Plasma treated gold nanofilms enhance surface-assisted redox activity in electrochemical processes

Abstract

Surface-assisted catalytic activities of two-dimensional (2D) materials are gaining prominence due to their tunable surface area, enhanced active sites, and unique structural properties. In this study, we demonstrate the preparation of a highly reactive gold nanofilm (GNF) with a face-centered cubic structure via thermal deposition, followed by atmospheric nitrogen plasma treatment. X-ray photoelectron spectroscopy (XPS) revealed that plasma treatment increased surface hydroxyl and carbonyl groups, introducing nitrogen as metal-nitride and C-NH₂ species. Raman spectroscopy further confirmed the incorporation of nitrogen and oxygen functionalities, with intense peaks at 790 cm⁻¹ and 946 cm⁻¹, indicating successful surface activation.
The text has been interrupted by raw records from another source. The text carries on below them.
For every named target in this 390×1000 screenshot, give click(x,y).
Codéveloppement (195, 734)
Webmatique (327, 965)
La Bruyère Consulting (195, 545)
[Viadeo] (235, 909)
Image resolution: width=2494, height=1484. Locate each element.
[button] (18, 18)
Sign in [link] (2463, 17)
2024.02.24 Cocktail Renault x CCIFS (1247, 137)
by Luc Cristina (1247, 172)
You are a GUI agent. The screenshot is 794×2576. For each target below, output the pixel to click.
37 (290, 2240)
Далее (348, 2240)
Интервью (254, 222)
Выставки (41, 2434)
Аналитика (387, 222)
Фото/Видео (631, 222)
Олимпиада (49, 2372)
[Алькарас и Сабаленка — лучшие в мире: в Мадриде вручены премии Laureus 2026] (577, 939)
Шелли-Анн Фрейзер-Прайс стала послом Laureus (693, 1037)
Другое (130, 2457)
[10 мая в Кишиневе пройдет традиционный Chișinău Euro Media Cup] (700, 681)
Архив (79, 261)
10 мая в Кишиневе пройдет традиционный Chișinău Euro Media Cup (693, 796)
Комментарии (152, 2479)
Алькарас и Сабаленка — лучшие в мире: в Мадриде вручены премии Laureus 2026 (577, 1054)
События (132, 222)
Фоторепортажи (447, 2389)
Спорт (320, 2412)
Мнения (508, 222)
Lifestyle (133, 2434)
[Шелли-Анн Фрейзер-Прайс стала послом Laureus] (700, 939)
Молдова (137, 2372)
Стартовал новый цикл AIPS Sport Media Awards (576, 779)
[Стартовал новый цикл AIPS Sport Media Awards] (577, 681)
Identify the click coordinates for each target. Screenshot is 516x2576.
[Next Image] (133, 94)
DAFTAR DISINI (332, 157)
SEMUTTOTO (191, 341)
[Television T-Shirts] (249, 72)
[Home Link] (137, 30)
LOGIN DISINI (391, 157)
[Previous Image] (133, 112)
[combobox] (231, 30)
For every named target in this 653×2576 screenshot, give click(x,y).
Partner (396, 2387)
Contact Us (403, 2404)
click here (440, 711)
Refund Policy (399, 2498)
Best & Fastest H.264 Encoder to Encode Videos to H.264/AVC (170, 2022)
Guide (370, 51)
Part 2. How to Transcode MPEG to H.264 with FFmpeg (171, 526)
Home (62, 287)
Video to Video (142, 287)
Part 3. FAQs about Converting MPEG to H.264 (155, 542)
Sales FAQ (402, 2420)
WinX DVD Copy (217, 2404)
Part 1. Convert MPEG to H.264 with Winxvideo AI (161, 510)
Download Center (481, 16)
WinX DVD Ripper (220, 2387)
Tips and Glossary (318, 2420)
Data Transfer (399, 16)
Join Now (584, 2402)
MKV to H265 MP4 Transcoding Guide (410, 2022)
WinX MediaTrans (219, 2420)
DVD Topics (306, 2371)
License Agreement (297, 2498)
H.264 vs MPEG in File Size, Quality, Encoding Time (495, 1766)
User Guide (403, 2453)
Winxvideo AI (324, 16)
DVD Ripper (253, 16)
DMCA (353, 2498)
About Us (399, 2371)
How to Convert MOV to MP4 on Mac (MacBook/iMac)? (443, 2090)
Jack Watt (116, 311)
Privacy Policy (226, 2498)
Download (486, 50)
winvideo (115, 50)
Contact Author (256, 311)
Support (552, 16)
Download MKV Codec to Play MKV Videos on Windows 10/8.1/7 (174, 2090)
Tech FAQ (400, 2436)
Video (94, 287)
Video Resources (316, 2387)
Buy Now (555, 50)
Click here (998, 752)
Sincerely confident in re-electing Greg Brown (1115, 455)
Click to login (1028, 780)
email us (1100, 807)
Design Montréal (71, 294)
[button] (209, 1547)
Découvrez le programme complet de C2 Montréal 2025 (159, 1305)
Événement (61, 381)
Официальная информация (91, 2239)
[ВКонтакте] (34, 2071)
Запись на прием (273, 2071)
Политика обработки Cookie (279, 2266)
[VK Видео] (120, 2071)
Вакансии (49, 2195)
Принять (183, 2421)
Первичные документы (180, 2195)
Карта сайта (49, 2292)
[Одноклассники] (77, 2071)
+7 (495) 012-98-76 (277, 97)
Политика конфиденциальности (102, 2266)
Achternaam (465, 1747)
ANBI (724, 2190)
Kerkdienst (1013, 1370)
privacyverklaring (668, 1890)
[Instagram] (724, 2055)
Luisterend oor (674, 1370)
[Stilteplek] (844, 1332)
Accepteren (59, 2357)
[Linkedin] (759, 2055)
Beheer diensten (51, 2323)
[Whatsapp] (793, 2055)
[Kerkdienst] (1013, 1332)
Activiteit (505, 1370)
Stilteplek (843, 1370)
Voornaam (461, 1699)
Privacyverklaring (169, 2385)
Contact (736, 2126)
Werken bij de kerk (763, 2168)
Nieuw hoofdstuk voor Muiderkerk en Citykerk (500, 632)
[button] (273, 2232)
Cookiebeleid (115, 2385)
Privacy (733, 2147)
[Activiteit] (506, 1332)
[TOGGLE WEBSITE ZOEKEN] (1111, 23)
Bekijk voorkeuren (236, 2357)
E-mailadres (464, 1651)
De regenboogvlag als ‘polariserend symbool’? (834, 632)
The electrochemical behavior of the plasma-treated GNF was evaluated using the [FeIII/II(CN)6]^3−/4− redox system through cyclic voltammetry. Notably, the plasma-treated GNF exhibited a substantial increase in anodic and cathodic peak current densities, with the electrochemically active surface area increasing by approximately 276 % and 400 %, respectively, compared to untreated GNF. This enhancement in redox reactivity underscores the potential of plasma-treated GNFs in boosting surface-assisted redox processes. The findings suggest that plasma-modified 2D surfaces hold significant promise for advancing electrochemical sensing and catalysis, offering improved efficiency and reactivity for a range of applications.